Moving northward and then turning west, Little River is joined by Mill Creek and Rubes Creek, a short distance before Main Street crosses overhead, north of town. The water is zipping along now. Before the river empties into Allatoona Lake near Bells Ferry Road, it passes a section called Rope Mill, famous in our town as a small settlement of grist mills and cotton mills that can be documented as early as 1842. There is speculation of prior mills. The Cherokee Indians may have taken advantage of the location earlier. In 1900, when Woodstock city population was 276, Rope Mill had about 15 employees.  These workers and their families lived in mill housing. The enterprise was certainly the largest employer in town. Hardscrabble times. The people are gone, but the foundation footprint of Rope Mill remains.

Maybe seventeen years ago, my son, a teenager on his mountain-bike, traveled the rickety remains of the old bridge at the site. He told me about the uncommon area, but I did not have a clue about the place. Since then, I've learned a lot. Eventually, Olde Rope Mill Park sprang up and, lately, a new bridge was built, taking you to walking trails. Preservation Woodstock has been busy gathering research and preparing informative signage. For a rewarding outing, put on a pair of hiking shoes and come read the signs for yourself. You will then know the true significance of Little River, and you'll be richer for it--like Jennifer and Tracy Snyder, local residents, who on one occasion gathered their adventurous kids and tubed down the lazy length of Little River. . . . Fun!

(The photos, below, show the river site and mill foundation ruins at Rope Mill Park.)



 To the left is the new bridge going to the mill site, seen from park side.
Viewed from the banks at Olde Rope Mill Park, the beautiful Little River at high level in the spring.



 A view of the mill site. No evidence is visible of former grist or cotton mills, employee homes or other structures that once dominated the landscape from the 1830s until 1949. In preparation for the building of Allatoona Lake, land along the flood plain was purchased and any buildings were destroyed or removed. The Rope Mill closed its doors on Sept.30, 1949 in accordance.

Rope Mill management, employees and their families on closing day in 1949. The official name of the company was Cherokee Cotton Mill operated by Joe and Smith Johnston, Sr. As the years passed, Woodstock natives referred to the business as the Rope Mill.



Remains of the brick foundation and the cotton chute. Cotton bales from the warehouse back on the hill were dropped into the building to begin processing into plow line and well rope.

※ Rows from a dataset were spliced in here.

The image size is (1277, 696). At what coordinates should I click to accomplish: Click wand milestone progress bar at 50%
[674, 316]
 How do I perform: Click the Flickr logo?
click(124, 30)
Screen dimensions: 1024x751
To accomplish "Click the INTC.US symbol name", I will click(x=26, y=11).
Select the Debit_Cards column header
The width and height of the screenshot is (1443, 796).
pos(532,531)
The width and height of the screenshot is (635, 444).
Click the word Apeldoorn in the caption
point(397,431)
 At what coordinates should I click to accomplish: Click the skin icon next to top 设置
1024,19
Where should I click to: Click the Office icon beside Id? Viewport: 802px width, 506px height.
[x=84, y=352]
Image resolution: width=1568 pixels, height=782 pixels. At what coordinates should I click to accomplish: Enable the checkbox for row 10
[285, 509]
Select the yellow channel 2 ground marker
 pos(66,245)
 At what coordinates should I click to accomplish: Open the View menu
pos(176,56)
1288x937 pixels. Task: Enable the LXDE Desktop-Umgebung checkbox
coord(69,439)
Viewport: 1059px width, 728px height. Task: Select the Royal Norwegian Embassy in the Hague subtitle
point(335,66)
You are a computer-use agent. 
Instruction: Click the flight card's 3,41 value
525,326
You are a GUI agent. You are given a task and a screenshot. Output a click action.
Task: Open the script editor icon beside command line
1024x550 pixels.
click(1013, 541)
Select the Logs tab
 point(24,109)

 If you look closely, the man in a royal blue shirt at the end of the path designates the other end of the building, which was 191' in length. During 60 years time, trees and vegetation have grown over the foundation, hiding evidence of the Rope Mill.



The long raceway funneled water toward the powerhouse and turbine of Rope Mill. This water power gave the enterprise an economic advantage during WWII when they had a contract to produce tent rope for the government.



The dam constructed by John Dorn in 1925 to increase water power coming into the mill.



 Preservation Woodstock signage explaining Rope Mill history, from the park side.



Visitors have crossed the bridge to read additional signage installed by Preservation Woodstock, on the former mill side. Remains of the mill entrance (concrete steps) are nearby. Taking a right, the visitors will immediately traverse the hidden mill foundation footprint. As they continue down the path, they will see the cotton chute, powerhouse, raceway and dam.


A metal sign designates the former entrance to the Rope Mill. The concrete steps and platform, enveloped by greenery, are next to the sign.

(Patti Brady is a member of Preservation Woodstock and the author of the Woodstock series.)